Ein Alarmsignal für die arabischen Autokraten und die Imperialisten
Die Auswirkungen des ersten revolutionären Falls eines Diktators im 21. Jahrhundert in der arabischen Welt haben nicht nur den Maghreb und den Nahen Osten erreicht. Auch die europäischen Regierungen sind über die jüngste Entwicklung tief besorgt. Es handelt sich um einen langen Prozess, der zum Fall des Diktators führte, und die aufgestaute Wut der tunesischen Massen verstärkt durch die Effekte der Weltwirtschaftskrise in der halbkolonialen Peripherie gegen die aus den Unabhängigkeitsprozessen hervorgegangenen Regimes kanalisierte. Diese haben schon längst die schwammige nationalistische Rhetorik bzw. den Verweis auf den arabischen Sozialismus hinter sich gelassen. Dafür haben sie sich in den besten Diener des Imperialismus und seiner neoliberalen Privatisierungsoffensive der letzten Jahrzehnte erwiesen. Für die subalternen Klassen bedeutete dies Elend und noch mehr Unterdrückung.

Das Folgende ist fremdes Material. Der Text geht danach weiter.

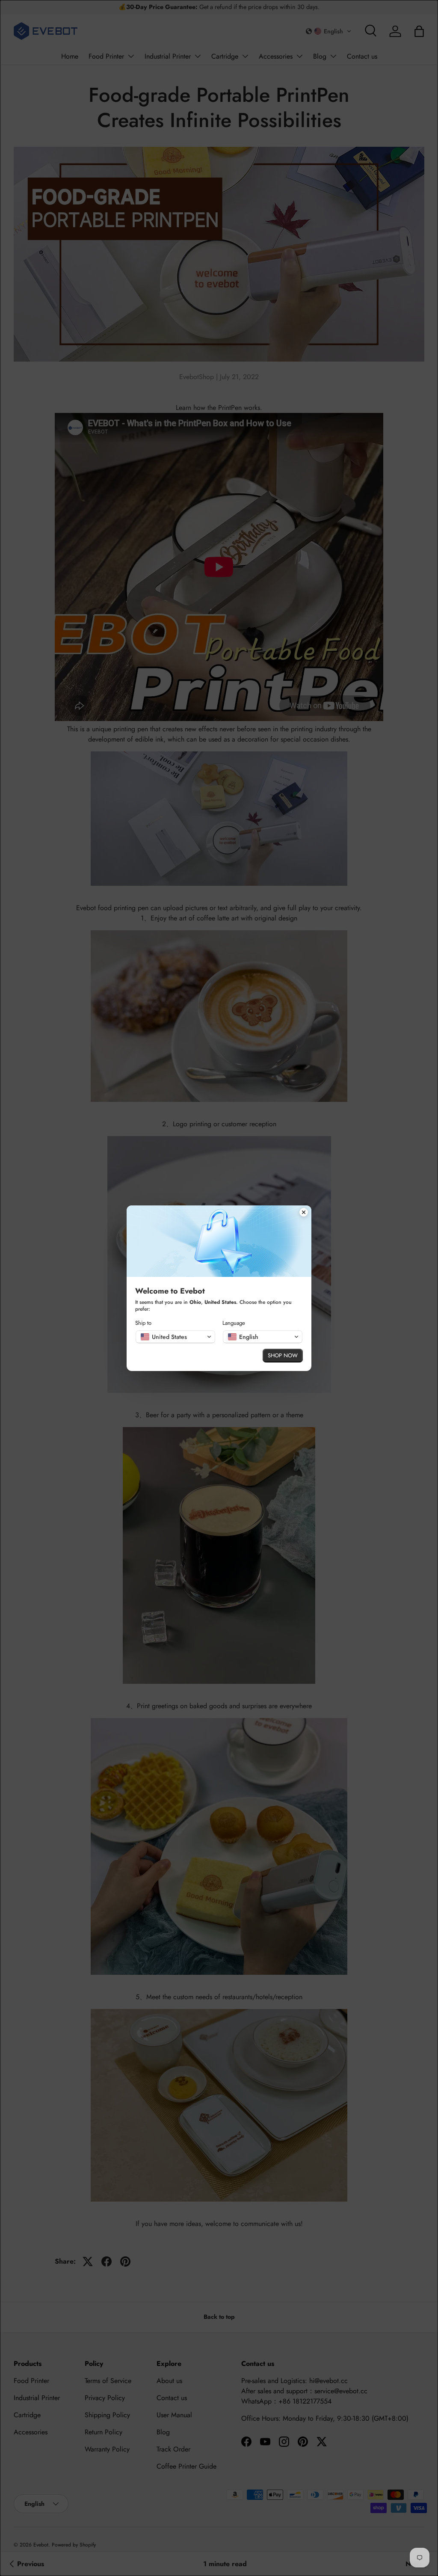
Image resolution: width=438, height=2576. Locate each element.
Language (233, 1323)
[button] (175, 1337)
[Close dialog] (303, 1213)
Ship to (143, 1323)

Die Tunesier versetzen den Imperialisten und Autokraten einen harten Schlag (…) Bis zum Ende unterstützten die imperialistischen Länder eines der blutrünstigsten und diktatorischsten Regimes der Gegend, das sich jedoch einen demokratischen Anstrich gab.
Der Prozess in Tunesien hat allen Autokraten des Maghrebs und des Nahen Ostens, allesamt des Imperialismus Freund und mancher seit über zwei oder drei Jahrzehnten an der Regierung, einen harten Schlag versetzt. Es sind wenige, die sich wie Gaddafi getraut haben, so reaktionäre Erklärungen abzugeben wie Ben Ali sei „nach wie vor rechtmäßiger Präsident“ Tunesiens. Die Mehrheit der Regierungen versucht Solidaritätsdemonstrationen mit dem revolutionären Prozess in Tunesien zu verbieten, wie in Marokko von Mohamed VI, oder es wird versucht, diese auszugrenzen. Trotz des herrschenden reaktionären Klimas in Ägypten, das durch die Instrumentalisierung der interkonfessionellen Spannungen kennzeichnet ist, schafften es mehrere Dutzend Demonstranten sich vor der tunesischen Botschaft in Kairo zu versammeln. Dabei skandierten sie Parolen wie “Ben Ali, komm und hol Mubarak ab [Präsident Ägyptens] ins Exil!”. Im Jemen, auch leidend unter einem unterschwelligen Bürgerkrieg zwischen verschiedenen Fraktionen der Bourgeoisie und gleichzeitig Ziel von US-Luftoperationen im Namen des „Kriegs gegen den Terror“, gingen mehr als tausend Studierenden der Universität von der Hauptstadt Sanna auf die Straße. Dabei riefen sie die arabischen Völker auf, dem tunesischen Beispiel zu folgen. (…)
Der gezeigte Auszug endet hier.